2. We remand for the trial court to determine awards of reasonable appellate costs and fees for PCI and Dr. Graber.
[15] PCI and Dr. Graber separately ask that we enter an order awarding them reasonable costs and fees for having to defend themselves in this appeal. We agree. Although PCI and Dr. Graber note numerous procedural flaws in Olivares's prosecution of this appeal, our primary concern is with the obvious conclusion that Olivares has repeatedly abused the judicial process to harass Dr. Graber and others over the course of decades for an injury he sustained in 1998. Insofar as Olivares had an initial entitlement to some relief from that injury, Michigan resolved that matter—whether Olivares likes it or not—many years ago.

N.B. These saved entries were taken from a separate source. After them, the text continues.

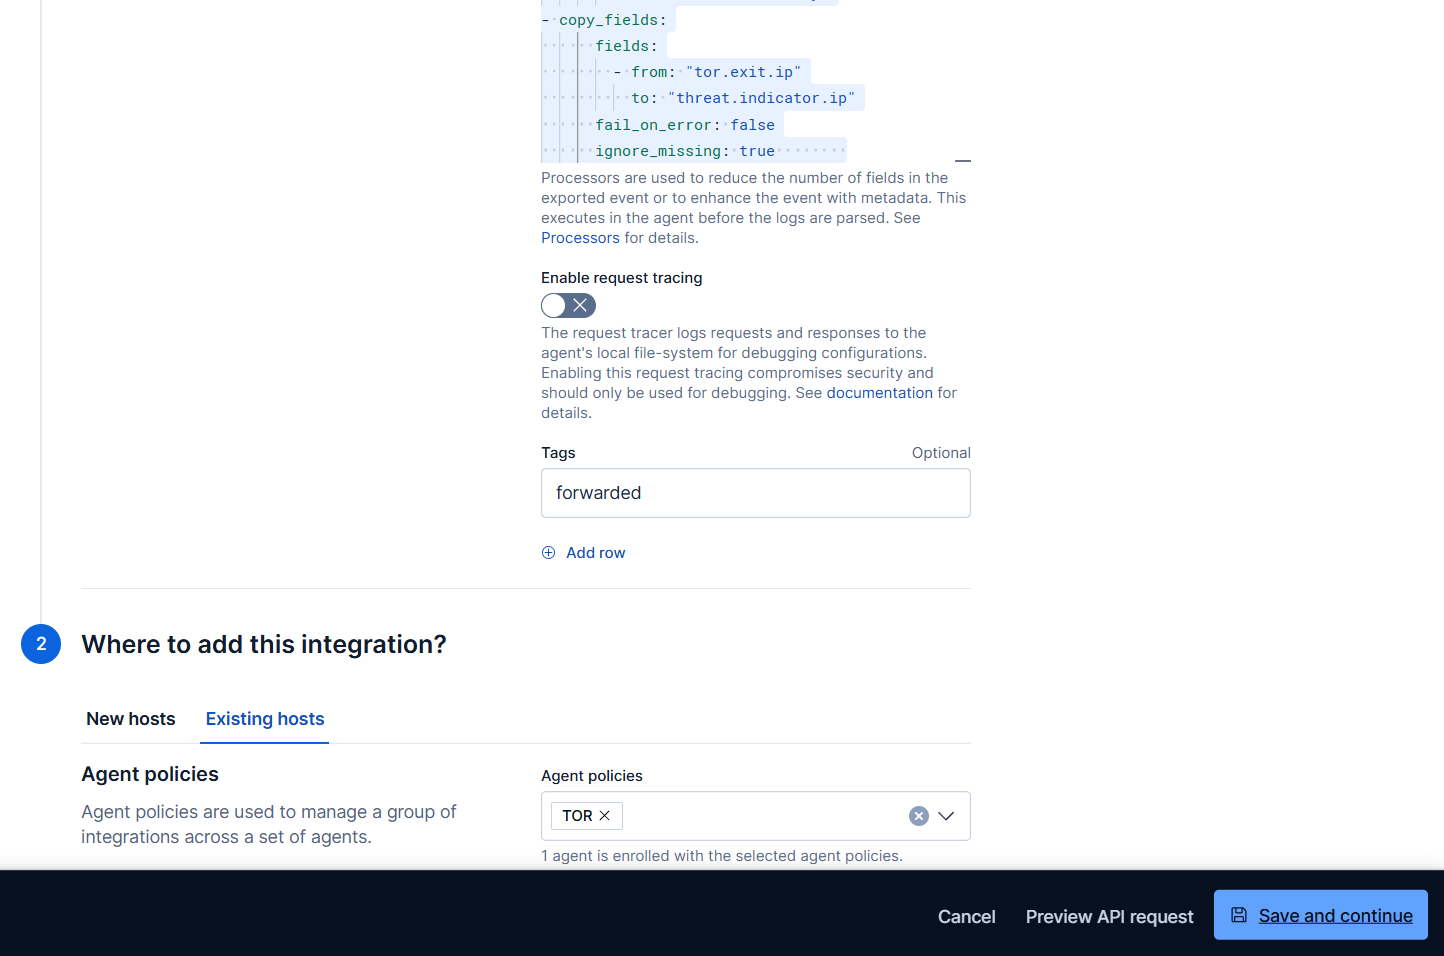The height and width of the screenshot is (956, 1444).
Task: Select the Existing hosts tab
Action: click(x=265, y=719)
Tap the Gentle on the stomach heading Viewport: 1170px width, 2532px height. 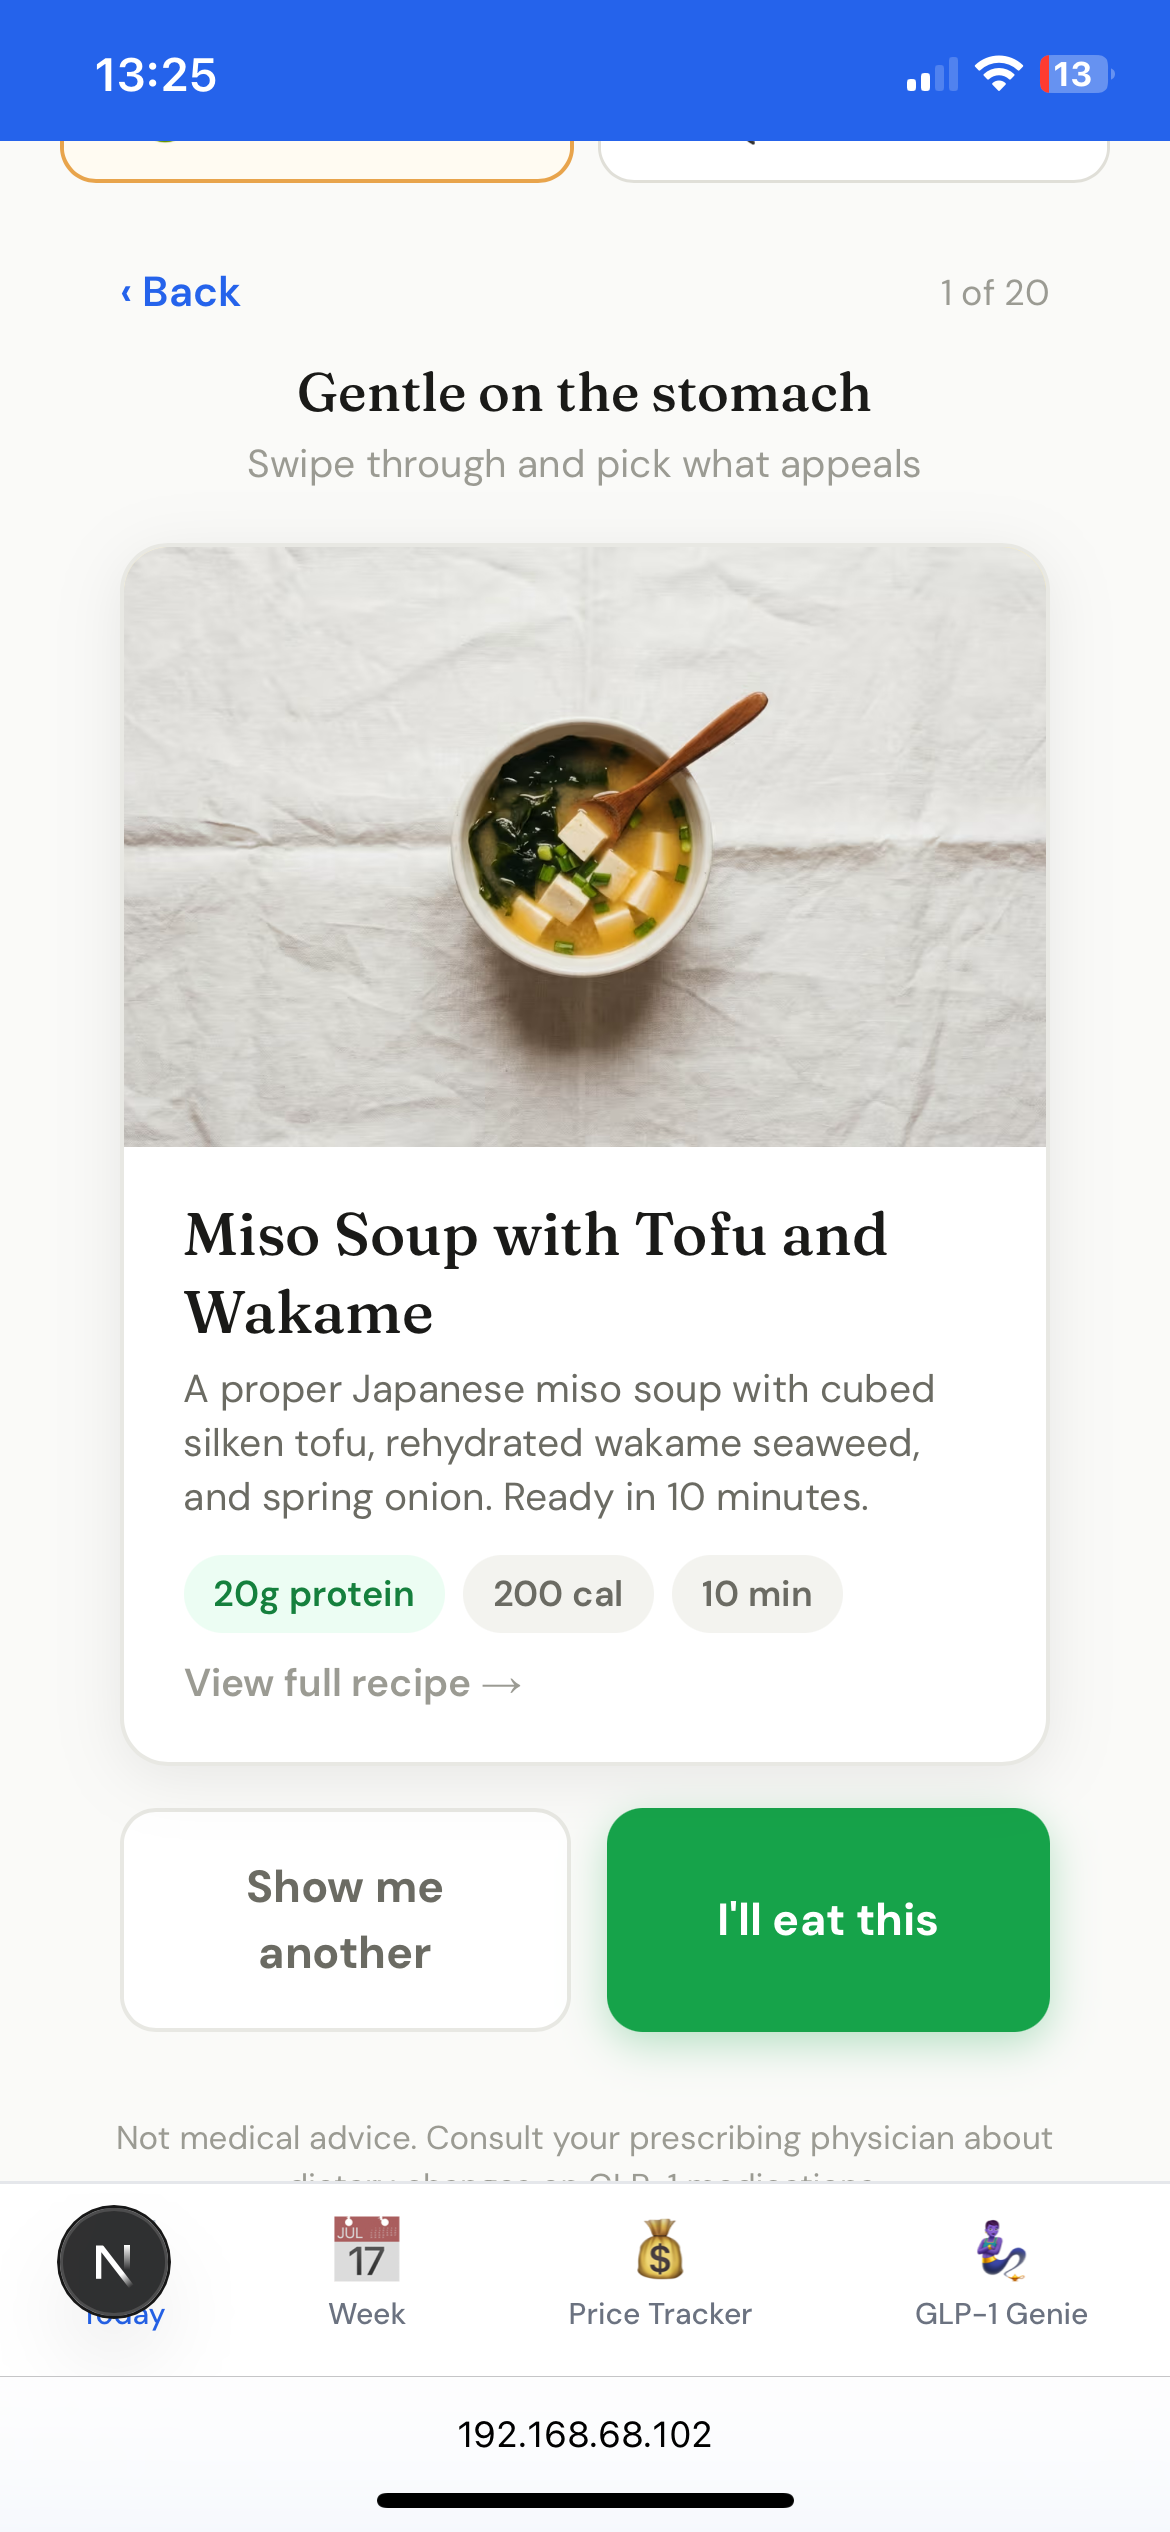[x=585, y=393]
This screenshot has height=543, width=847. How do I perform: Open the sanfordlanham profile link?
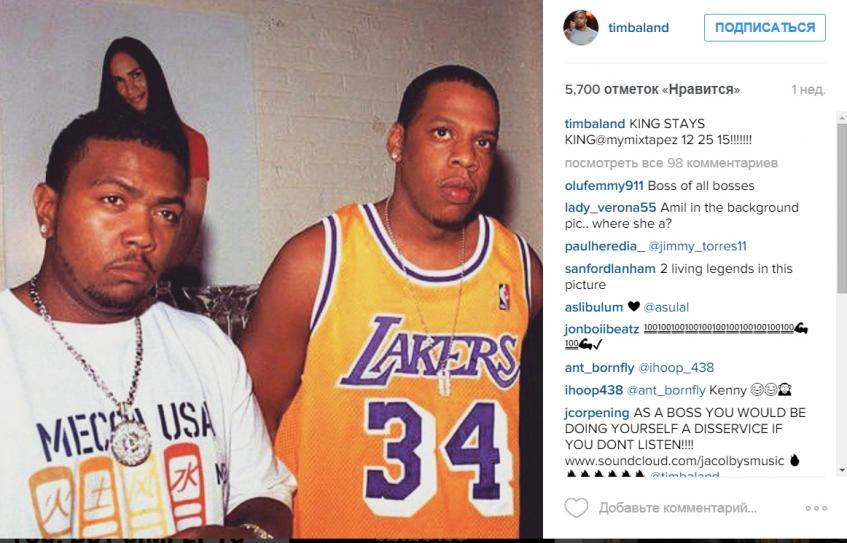[610, 269]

Rather than accept a final judgment, however, Olivares has repeatedly sought to relitigate the same issues over and again across different forums with no basis to do so. Olivares's abusive litigation tactics have not been properly deterred.
[16] Accordingly, we agree with PCI and Dr. Graber that they are entitled to awards of reasonable appellate costs and fees in this matter, and we remand to the trial court for it to determine and enter those awards.
Conclusion
[17] For all of these reasons, we affirm the trial court's entry of summary judgment for PCI and Dr. Graber, and we remand for the court to determine awards of reasonable appellate costs and fees.
[18] Affirmed and remanded.
FOOTNOTES
1. Olivares's amended complaint also named Charles Williams as a defendant. However, Olivares later admitted to the trial court that his claims against Williams were in his role as a purported agent for PCI and not individually. Appellant's App. Vol. 2, p. 18. Olivares thus also stipulated that Williams, in any individual capacity, was not a party. Id.
2. The cover pages of Olivares's appendix volumes suggest two volume numbers; we follow the first stated volume number.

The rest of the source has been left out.